RENCONTRE AVEC ALICE DIOP - Saint Omer
Acclamée par le public international après son triomphe à la Mostra de Venise avec son film Saint Omer, Alice Diop revient sur sa sensibilité documentaire ainsi que sur l’équilibre délicat entre l’intime et l’universel dans l’expérience de la féminité et de la maternité.
D’où est venue l’idée de faire un film à partir de cette histoire ?
J’ai assisté au procès à Saint-Omer pendant cinq jours, de cette femme qui avait tué son enfant dans les mêmes circonstances que dans le film. C’était une expérience très forte qui m’a beaucoup remué et renvoyé à des questionnements très intimes et personnels sur la maternité notamment. Je me suis aperçue très vite que ce qui s’est passé pour moi s’est aussi passé pour toutes les spectatrices, qui étaient très nombreuses et qui sont, sans aucune raison apparente, venues assister à ce procès comme moi.
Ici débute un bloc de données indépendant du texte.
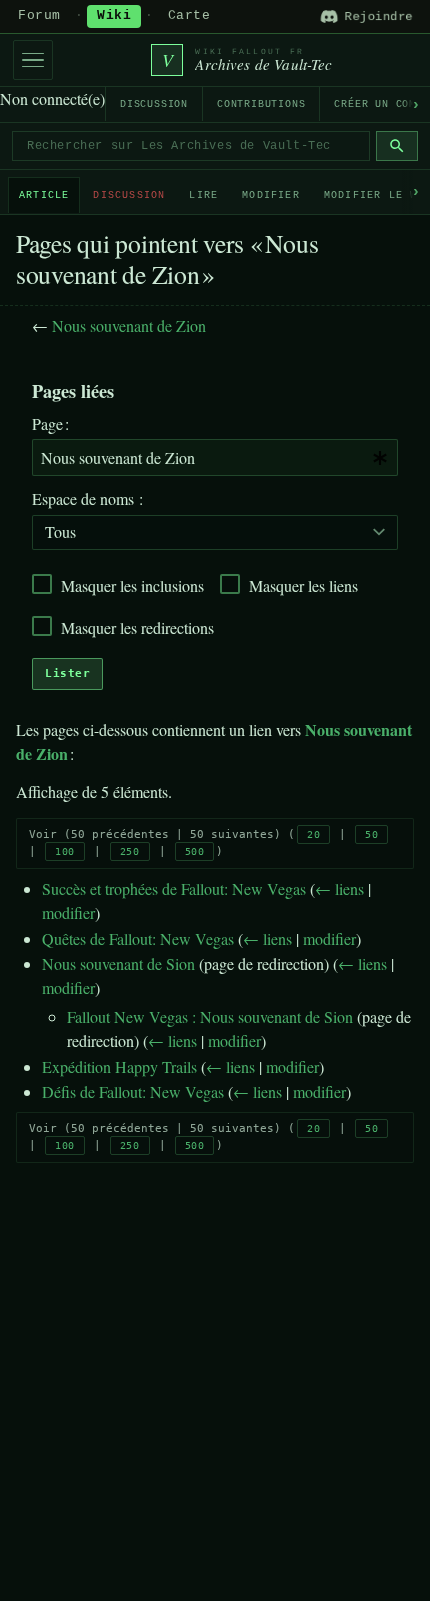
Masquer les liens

Les journalistes majoritairement féminines, les avocates, la présidente, les juges assesseurs : elles étaient toutes charriées par les mêmes bouleversements, renvoyées chacune à leurs rapports à leur mère, à leurs enfants. C’est cette expérience qui m’a convaincue et c’est au nom de cette conviction que j’ai eu l’envie de faire un film.
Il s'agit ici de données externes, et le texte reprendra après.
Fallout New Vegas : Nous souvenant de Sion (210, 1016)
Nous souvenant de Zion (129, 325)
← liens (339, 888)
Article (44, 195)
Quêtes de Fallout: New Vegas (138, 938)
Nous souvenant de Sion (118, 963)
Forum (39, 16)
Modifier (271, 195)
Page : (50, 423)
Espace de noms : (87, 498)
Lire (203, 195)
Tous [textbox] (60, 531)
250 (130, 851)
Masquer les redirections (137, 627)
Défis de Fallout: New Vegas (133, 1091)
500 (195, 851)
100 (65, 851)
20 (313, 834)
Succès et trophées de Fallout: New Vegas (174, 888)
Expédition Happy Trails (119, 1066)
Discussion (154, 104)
Comment avez-vous découvert l’histoire de cette femme, qui vous a sans doute motivé d’assister au procès ?
J’en ai entendu parler dans un article publié dans le journal Le Monde. Il y avait une photo d’un avis de recherche publiée par la police qui cherchait une femme, après avoir fait la découverte du cadavre d’un enfant qui avait été charrié par les vagues quelques jours avant. Par le biais de l’enquête, ils étaient remontés à la photo de cette femme, prise par une caméra de surveillance d’une gare parisienne. On voyait une femme noire pousser une poussette dans laquelle il y avait un bébé métis. Quand j’ai vu la photo de cette femme, j’ai un étrange sentiment de familiarité comme si je la connaissais, alors que je ne la connaissais pas du tout. Mais il y avait quelque chose qui me semblait assez familier. Et en regardant son visage, j’ai tout de suite su qu’elle était sénégalaise. Quelques jours après, quand cette femme a été retrouvée et qu’elle a avoué, j’ai appris qu’elle était effectivement sénégalaise.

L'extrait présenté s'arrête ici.